Item coordinate data
<<<<
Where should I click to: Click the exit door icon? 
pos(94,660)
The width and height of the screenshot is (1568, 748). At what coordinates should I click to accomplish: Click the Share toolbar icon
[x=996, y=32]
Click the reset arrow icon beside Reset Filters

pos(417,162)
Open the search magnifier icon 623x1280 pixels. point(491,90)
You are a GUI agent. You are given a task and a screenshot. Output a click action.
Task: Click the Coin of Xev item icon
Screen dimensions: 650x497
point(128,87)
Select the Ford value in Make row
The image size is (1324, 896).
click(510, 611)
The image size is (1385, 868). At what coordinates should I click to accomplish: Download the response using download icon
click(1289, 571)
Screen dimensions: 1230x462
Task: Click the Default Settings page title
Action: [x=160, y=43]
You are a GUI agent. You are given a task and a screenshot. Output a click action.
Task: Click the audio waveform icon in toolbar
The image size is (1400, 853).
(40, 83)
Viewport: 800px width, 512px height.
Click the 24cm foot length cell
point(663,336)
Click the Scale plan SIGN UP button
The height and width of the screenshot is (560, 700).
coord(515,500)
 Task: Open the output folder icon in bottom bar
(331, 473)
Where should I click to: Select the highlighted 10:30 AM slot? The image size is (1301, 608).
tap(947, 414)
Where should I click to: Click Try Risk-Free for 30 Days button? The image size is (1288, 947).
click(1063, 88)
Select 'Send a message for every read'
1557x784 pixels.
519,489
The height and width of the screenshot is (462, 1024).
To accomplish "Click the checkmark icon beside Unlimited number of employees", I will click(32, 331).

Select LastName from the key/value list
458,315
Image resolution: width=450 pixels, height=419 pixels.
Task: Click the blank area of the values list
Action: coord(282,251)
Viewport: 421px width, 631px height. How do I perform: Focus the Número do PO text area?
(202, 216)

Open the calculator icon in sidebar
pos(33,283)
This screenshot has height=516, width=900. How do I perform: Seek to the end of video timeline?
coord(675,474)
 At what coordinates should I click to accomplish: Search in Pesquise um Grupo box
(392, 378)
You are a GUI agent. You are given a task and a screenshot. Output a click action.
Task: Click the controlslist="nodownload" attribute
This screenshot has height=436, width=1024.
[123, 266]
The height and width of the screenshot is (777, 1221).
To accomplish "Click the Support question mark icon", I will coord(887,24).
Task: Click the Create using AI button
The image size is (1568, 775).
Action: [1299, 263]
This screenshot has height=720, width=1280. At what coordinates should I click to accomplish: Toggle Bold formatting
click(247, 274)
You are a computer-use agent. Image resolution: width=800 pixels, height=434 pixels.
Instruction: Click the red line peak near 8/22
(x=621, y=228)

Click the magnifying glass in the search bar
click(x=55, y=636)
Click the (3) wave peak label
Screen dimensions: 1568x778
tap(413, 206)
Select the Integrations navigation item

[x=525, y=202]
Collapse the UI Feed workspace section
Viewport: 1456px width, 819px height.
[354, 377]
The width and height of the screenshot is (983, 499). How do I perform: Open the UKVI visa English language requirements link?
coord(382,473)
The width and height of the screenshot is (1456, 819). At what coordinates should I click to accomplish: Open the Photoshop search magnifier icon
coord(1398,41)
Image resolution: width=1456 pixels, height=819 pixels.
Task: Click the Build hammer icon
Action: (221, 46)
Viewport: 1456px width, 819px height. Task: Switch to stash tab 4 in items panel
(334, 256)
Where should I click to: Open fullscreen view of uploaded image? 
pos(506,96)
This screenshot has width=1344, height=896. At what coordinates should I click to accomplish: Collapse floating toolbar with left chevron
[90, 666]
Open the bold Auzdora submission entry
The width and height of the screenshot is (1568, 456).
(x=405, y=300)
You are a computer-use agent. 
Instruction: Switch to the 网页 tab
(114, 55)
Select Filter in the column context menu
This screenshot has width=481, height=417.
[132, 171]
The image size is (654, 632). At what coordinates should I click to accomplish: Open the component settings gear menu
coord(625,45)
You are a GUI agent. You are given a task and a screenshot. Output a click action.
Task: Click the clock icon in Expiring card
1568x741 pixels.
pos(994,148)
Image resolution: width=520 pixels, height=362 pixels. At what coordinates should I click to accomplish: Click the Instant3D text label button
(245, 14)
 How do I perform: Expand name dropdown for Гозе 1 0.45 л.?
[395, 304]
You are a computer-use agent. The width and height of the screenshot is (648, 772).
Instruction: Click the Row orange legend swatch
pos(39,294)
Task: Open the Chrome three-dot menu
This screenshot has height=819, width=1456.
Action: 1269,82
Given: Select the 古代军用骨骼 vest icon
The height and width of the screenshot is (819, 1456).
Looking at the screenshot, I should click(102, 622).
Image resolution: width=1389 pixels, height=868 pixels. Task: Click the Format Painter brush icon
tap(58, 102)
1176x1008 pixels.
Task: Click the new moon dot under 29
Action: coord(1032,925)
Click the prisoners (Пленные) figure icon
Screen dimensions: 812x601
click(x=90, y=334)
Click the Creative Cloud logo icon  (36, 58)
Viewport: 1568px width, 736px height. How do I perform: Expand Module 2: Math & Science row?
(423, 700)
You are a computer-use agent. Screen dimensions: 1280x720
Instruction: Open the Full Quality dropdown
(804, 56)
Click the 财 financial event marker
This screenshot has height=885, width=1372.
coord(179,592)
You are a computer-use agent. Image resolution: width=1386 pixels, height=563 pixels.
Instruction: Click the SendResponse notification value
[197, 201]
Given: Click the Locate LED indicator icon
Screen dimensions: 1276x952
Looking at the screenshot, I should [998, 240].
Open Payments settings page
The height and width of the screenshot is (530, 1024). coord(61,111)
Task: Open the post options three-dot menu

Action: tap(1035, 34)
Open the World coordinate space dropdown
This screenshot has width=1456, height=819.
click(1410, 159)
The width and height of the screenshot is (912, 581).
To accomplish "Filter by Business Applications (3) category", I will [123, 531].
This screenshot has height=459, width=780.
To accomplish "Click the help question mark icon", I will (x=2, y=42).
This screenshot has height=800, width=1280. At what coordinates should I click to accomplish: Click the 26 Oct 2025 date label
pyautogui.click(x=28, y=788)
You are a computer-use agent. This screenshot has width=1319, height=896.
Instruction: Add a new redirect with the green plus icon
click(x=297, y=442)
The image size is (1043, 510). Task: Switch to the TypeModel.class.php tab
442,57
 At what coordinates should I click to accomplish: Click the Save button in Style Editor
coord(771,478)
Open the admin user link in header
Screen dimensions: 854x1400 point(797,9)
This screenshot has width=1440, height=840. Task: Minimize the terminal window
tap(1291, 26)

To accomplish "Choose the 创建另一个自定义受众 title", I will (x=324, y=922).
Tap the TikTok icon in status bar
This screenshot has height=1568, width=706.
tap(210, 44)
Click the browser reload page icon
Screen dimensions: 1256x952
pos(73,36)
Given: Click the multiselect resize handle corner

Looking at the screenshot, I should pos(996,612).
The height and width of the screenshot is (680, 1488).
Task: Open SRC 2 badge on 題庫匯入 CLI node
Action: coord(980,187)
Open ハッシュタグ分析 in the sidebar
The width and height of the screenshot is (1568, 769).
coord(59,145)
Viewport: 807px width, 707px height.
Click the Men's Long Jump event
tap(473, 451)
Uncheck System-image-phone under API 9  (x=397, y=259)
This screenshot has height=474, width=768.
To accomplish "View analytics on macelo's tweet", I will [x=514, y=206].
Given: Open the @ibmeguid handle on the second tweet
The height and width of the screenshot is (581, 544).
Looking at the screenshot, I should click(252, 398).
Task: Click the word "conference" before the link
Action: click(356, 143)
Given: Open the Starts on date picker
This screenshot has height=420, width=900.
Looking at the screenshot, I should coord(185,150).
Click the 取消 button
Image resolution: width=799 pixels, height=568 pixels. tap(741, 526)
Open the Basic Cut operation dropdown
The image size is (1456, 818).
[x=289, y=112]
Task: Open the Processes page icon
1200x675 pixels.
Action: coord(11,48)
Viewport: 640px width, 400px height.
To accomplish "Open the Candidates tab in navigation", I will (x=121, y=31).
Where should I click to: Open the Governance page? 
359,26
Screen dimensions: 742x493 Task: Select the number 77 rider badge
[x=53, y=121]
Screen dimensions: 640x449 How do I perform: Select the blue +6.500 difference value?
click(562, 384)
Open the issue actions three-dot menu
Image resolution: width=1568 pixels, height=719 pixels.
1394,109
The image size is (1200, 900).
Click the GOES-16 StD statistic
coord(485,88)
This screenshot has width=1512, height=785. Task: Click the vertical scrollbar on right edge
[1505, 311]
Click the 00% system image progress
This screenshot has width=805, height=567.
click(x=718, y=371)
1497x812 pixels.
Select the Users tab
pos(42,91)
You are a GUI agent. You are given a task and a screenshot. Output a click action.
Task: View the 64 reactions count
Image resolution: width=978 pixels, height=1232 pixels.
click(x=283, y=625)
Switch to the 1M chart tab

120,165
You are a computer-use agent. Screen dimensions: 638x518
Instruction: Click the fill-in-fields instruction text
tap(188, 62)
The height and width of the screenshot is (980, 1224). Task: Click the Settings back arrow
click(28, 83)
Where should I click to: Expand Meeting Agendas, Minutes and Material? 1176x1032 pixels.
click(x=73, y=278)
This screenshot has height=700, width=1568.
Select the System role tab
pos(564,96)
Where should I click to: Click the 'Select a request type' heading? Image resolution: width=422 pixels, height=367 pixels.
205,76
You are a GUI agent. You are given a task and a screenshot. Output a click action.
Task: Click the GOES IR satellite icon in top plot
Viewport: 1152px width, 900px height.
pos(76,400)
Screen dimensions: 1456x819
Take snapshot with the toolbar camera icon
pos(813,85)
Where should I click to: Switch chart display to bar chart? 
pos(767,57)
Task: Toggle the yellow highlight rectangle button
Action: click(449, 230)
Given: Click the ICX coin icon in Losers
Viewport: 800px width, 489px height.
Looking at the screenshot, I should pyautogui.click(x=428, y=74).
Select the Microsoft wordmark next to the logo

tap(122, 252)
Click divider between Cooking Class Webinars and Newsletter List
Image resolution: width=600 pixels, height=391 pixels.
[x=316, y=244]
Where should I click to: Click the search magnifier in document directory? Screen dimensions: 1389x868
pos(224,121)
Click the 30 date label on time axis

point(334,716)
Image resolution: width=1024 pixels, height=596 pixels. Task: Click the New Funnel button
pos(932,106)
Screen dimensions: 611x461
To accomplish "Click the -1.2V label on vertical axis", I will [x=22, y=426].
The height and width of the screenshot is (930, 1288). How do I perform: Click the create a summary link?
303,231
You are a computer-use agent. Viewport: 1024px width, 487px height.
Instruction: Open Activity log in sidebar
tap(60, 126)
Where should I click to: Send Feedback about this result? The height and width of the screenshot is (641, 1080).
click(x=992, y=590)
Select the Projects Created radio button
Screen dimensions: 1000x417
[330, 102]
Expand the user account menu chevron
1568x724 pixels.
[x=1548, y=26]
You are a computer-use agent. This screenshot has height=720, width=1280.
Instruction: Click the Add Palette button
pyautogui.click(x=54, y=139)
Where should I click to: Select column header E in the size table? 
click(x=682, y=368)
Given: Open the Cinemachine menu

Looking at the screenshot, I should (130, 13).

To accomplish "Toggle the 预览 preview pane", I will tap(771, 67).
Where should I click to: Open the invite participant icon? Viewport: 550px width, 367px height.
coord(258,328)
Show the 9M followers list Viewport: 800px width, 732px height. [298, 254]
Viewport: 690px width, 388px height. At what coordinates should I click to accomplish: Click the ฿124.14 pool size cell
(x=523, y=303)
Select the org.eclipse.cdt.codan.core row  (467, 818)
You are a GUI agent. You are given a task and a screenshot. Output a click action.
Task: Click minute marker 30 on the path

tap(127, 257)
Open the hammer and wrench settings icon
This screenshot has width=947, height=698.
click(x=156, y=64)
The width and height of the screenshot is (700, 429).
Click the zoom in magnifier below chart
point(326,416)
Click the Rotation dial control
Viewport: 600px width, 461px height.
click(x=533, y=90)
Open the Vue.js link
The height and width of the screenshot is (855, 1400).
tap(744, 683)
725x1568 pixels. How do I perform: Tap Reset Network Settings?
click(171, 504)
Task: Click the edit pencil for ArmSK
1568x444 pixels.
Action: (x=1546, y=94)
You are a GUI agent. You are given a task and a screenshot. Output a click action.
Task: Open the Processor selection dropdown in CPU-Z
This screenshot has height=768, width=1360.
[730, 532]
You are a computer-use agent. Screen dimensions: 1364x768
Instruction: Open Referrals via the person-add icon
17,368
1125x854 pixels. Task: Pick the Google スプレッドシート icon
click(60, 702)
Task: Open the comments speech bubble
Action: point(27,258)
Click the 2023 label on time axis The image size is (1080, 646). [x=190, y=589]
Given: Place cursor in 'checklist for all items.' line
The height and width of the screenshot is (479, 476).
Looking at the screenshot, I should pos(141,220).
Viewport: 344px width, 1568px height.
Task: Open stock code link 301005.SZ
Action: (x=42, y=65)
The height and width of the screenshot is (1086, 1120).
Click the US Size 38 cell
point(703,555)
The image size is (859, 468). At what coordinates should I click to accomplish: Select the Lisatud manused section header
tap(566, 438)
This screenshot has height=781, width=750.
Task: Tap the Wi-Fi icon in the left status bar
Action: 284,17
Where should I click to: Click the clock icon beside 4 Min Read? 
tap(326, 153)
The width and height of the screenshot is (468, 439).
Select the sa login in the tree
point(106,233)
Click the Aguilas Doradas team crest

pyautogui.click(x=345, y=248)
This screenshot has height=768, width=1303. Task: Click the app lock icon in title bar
>>>>
▶ Written task
Copy out the stretch of the items above, starting with the line containing "has width=1319, height=896." and ending with the line containing "Screen dimensions: 854x1400 point(797,9)", word for word.

▶ In response
You are a computer-use agent. This screenshot has width=1319, height=896.
Instruction: Add a new redirect with the green plus icon
click(x=297, y=442)
The image size is (1043, 510). Task: Switch to the TypeModel.class.php tab
442,57
 At what coordinates should I click to accomplish: Click the Save button in Style Editor
coord(771,478)
Open the admin user link in header
Screen dimensions: 854x1400 point(797,9)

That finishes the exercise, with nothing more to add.